Method: Muddle the raspberries with the sweetener at the bottom of the glass. Fill with ice, add the bitter aperitif, and top with soda water. Stir gently and garnish with an orange slice.

Per serving: ~20 kcal, 4 g net carbs, 0 g protein, 0 g fat.

Three drinks, and not one of them clears 20 calories or 4 grams of net carbs. Compare that to a juice-and-syrup version of the same drink at 150 to 250 calories and 30-plus grams of sugar, and the swap is dramatic. If you want to understand why those few grams of carbohydrate barely register, our piece on glycemic load explained shows how a small carb amount in a watery, fiber-and-acid context produces almost no glucose rise.

Tips for Better Sugar-Free Mocktails

Acid is your flavor engine when sugar is gone, so be generous with fresh lime and lemon and always squeeze to order. Aromatics carry the rest: mint, basil, cucumber ribbons, a slap of citrus zest over the glass, or a sprig of rosemary. Sweeten last and taste as you go, because allulose and monk fruit read sweeter cold than warm. For batching, build a concentrate of citrus, sweetener, and aromatics, refrigerate it, and add soda water only at the moment of pouring so the carbonation stays bright. And serve everything genuinely cold over plenty of ice; temperature does as much for a mocktail as sweetness ever did.

How to Log This in CalEye

You have two clean paths. The fastest is photo logging: snap the finished glass and CalEye estimates calories and macros from what it sees. For a clear drink like these, the estimate will be small and close, since there is almost nothing in the glass but water, citrus, and aromatics.

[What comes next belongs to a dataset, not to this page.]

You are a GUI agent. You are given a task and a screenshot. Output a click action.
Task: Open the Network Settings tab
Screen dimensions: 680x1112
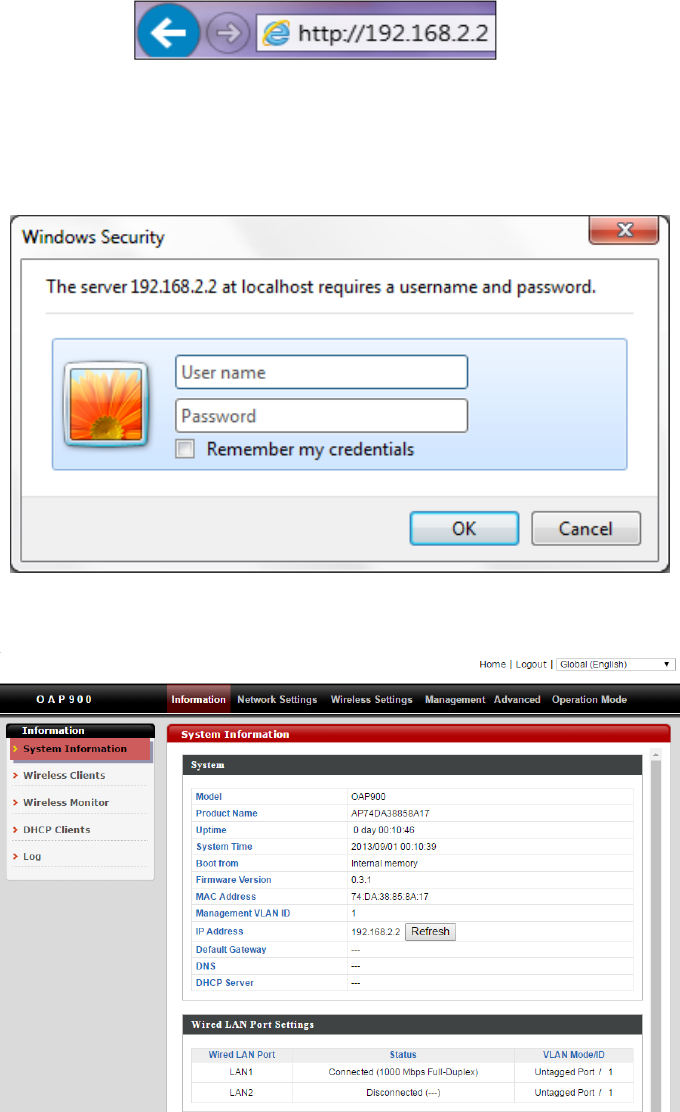point(277,699)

For drinks you will make again, build them once under My Recipes with weighed ingredients, then log per serving each time you pour. That gives you exact numbers without re-measuring. CalEye applies net-carb logic to any sugar alcohols you include: erythritol is subtracted in full, while xylitol and maltitol are counted at roughly half, because they do raise glucose somewhat. Allulose and monk fruit add no usable carbohydrate, so they do not change the totals. If you want the underlying math, see net carbs vs total carbs and which to count. Logging a near-zero drink might feel unnecessary, but capturing it keeps your daily picture honest and makes the contrast with a sugary alternative visible over time.

References

  1. U.S. Department of Agriculture, Agricultural Research Service. FoodData Central. Washington, DC: USDA, 2024.
  2. American Diabetes Association. “Get Smart on Carbs and Sugar Substitutes.” Diabetes Food Hub, American Diabetes Association, 2023.
  3. Evans RA, Frese M, Romero J, et al. “Chronic Consumption of Allulose and Its Effect on Glycemic Control: A Review.” American Journal of Clinical Nutrition, vol. 106, no. 5, 2017, pp. 1191-1201.

Frequently asked questions

Are these mocktails actually zero sugar?
These recipes use no fruit juice, simple syrup, or agave, so the only carbohydrate comes from a splash of fresh citrus and a few muddled berries. With erythritol or monk fruit as the sweetener, each drink lands at roughly 2 to 4 grams of net carbs. That is a fraction of a typical juice-based mocktail.
Will the sweetener in these drinks raise my blood sugar?
Erythritol, monk fruit, and allulose have a negligible effect on blood glucose and insulin in most people. We avoid maltitol and any honey, agave, or fruit-juice base because those do raise glucose. If you are unsure how your own body responds, test before and two hours after.
Can I batch these for a party?
Yes. Mix the sweetener, citrus, and aromatics into a concentrate, then top each glass with soda water to order so the bubbles stay lively. Build the recipe once in CalEye and the per-serving macros scale automatically when you pour.
Is sparkling water bad for my teeth or stomach?
Plain sparkling water is mildly acidic but far gentler than soda or juice, and it has no sugar to feed cavity-causing bacteria. Most people tolerate it well. If carbonation bothers your stomach, use still water with extra ice and citrus instead.
How do I count the lime and berries?
A wedge of lime adds about 1 gram of carbohydrate and a few muddled raspberries add 2 to 3 grams. We include those small amounts in the per-serving macros below, and CalEye applies net-carb logic automatically when you log the recipe.